## START Supplied records

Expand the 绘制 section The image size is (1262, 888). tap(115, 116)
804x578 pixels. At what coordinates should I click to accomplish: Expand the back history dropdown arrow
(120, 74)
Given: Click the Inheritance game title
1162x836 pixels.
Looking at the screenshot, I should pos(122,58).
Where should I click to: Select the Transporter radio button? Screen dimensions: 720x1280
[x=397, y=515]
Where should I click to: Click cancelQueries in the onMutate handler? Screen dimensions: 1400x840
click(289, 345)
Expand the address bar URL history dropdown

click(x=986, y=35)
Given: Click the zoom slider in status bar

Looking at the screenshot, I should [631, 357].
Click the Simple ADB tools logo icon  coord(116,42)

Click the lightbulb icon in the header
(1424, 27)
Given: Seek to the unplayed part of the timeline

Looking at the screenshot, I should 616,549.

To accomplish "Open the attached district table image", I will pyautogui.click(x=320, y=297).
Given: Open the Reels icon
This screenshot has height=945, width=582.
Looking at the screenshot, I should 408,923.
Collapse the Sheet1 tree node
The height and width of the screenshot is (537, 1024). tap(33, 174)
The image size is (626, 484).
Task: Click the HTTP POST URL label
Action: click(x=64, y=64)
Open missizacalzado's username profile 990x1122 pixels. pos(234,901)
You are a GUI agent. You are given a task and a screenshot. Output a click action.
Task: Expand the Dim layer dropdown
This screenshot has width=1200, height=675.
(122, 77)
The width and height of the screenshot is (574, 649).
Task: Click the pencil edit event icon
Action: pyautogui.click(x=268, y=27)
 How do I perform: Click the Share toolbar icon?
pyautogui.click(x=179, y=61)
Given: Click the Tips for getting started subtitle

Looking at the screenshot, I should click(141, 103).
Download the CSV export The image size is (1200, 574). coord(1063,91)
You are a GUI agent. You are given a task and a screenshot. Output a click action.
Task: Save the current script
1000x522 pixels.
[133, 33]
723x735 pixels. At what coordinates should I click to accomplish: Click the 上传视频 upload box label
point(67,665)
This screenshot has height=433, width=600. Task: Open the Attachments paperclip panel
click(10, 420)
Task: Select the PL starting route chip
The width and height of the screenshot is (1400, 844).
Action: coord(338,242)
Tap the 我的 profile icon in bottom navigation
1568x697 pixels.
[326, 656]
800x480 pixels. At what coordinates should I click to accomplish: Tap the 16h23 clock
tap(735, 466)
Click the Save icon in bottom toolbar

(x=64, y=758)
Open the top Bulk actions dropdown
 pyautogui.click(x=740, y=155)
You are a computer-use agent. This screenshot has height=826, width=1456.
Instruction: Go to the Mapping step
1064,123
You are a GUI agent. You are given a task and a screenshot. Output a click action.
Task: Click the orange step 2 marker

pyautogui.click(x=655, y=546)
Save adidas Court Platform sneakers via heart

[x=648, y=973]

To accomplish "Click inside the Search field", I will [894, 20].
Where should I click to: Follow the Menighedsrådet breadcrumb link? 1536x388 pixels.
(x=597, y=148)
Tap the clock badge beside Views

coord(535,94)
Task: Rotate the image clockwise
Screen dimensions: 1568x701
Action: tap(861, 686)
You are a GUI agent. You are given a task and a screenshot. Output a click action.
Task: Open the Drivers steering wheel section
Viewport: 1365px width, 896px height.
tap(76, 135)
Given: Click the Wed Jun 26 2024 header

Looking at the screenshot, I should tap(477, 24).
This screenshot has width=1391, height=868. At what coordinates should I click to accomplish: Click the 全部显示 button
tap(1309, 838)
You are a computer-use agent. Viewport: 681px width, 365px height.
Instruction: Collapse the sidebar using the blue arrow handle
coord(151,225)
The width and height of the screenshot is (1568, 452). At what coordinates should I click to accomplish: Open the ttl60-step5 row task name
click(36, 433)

## END Supplied records

• [Instructions for the task] Swap every "pixels" in the rows above for "px", leaving everything else unchanged, and return all the rows.

• [Completed exercise]
Expand the 绘制 section The image size is (1262, 888). tap(115, 116)
804x578 px. At what coordinates should I click to accomplish: Expand the back history dropdown arrow
(120, 74)
Given: Click the Inheritance game title
1162x836 px.
Looking at the screenshot, I should pos(122,58).
Where should I click to: Select the Transporter radio button? Screen dimensions: 720x1280
[x=397, y=515]
Where should I click to: Click cancelQueries in the onMutate handler? Screen dimensions: 1400x840
click(289, 345)
Expand the address bar URL history dropdown

click(x=986, y=35)
Given: Click the zoom slider in status bar

Looking at the screenshot, I should [631, 357].
Click the Simple ADB tools logo icon  coord(116,42)

Click the lightbulb icon in the header
(1424, 27)
Given: Seek to the unplayed part of the timeline

Looking at the screenshot, I should 616,549.

To accomplish "Open the attached district table image", I will pyautogui.click(x=320, y=297).
Given: Open the Reels icon
This screenshot has height=945, width=582.
Looking at the screenshot, I should 408,923.
Collapse the Sheet1 tree node
The height and width of the screenshot is (537, 1024). tap(33, 174)
The image size is (626, 484).
Task: Click the HTTP POST URL label
Action: click(x=64, y=64)
Open missizacalzado's username profile 990x1122 px. pos(234,901)
You are a GUI agent. You are given a task and a screenshot. Output a click action.
Task: Expand the Dim layer dropdown
This screenshot has width=1200, height=675.
(122, 77)
The width and height of the screenshot is (574, 649).
Task: Click the pencil edit event icon
Action: pyautogui.click(x=268, y=27)
 How do I perform: Click the Share toolbar icon?
pyautogui.click(x=179, y=61)
Given: Click the Tips for getting started subtitle

Looking at the screenshot, I should click(141, 103).
Download the CSV export The image size is (1200, 574). coord(1063,91)
You are a GUI agent. You are given a task and a screenshot. Output a click action.
Task: Save the current script
1000x522 px.
[133, 33]
723x735 px. At what coordinates should I click to accomplish: Click the 上传视频 upload box label
point(67,665)
This screenshot has height=433, width=600. Task: Open the Attachments paperclip panel
click(10, 420)
Task: Select the PL starting route chip
The width and height of the screenshot is (1400, 844).
Action: coord(338,242)
Tap the 我的 profile icon in bottom navigation
1568x697 px.
[326, 656]
800x480 px. At what coordinates should I click to accomplish: Tap the 16h23 clock
tap(735, 466)
Click the Save icon in bottom toolbar

(x=64, y=758)
Open the top Bulk actions dropdown
 pyautogui.click(x=740, y=155)
You are a computer-use agent. This screenshot has height=826, width=1456.
Instruction: Go to the Mapping step
1064,123
You are a GUI agent. You are given a task and a screenshot. Output a click action.
Task: Click the orange step 2 marker

pyautogui.click(x=655, y=546)
Save adidas Court Platform sneakers via heart

[x=648, y=973]

To accomplish "Click inside the Search field", I will [894, 20].
Where should I click to: Follow the Menighedsrådet breadcrumb link? 1536x388 px.
(x=597, y=148)
Tap the clock badge beside Views

coord(535,94)
Task: Rotate the image clockwise
Screen dimensions: 1568x701
Action: tap(861, 686)
You are a GUI agent. You are given a task and a screenshot. Output a click action.
Task: Open the Drivers steering wheel section
Viewport: 1365px width, 896px height.
tap(76, 135)
Given: Click the Wed Jun 26 2024 header

Looking at the screenshot, I should tap(477, 24).
This screenshot has width=1391, height=868. At what coordinates should I click to accomplish: Click the 全部显示 button
tap(1309, 838)
You are a computer-use agent. Viewport: 681px width, 365px height.
Instruction: Collapse the sidebar using the blue arrow handle
coord(151,225)
The width and height of the screenshot is (1568, 452). At what coordinates should I click to accomplish: Open the ttl60-step5 row task name
click(36, 433)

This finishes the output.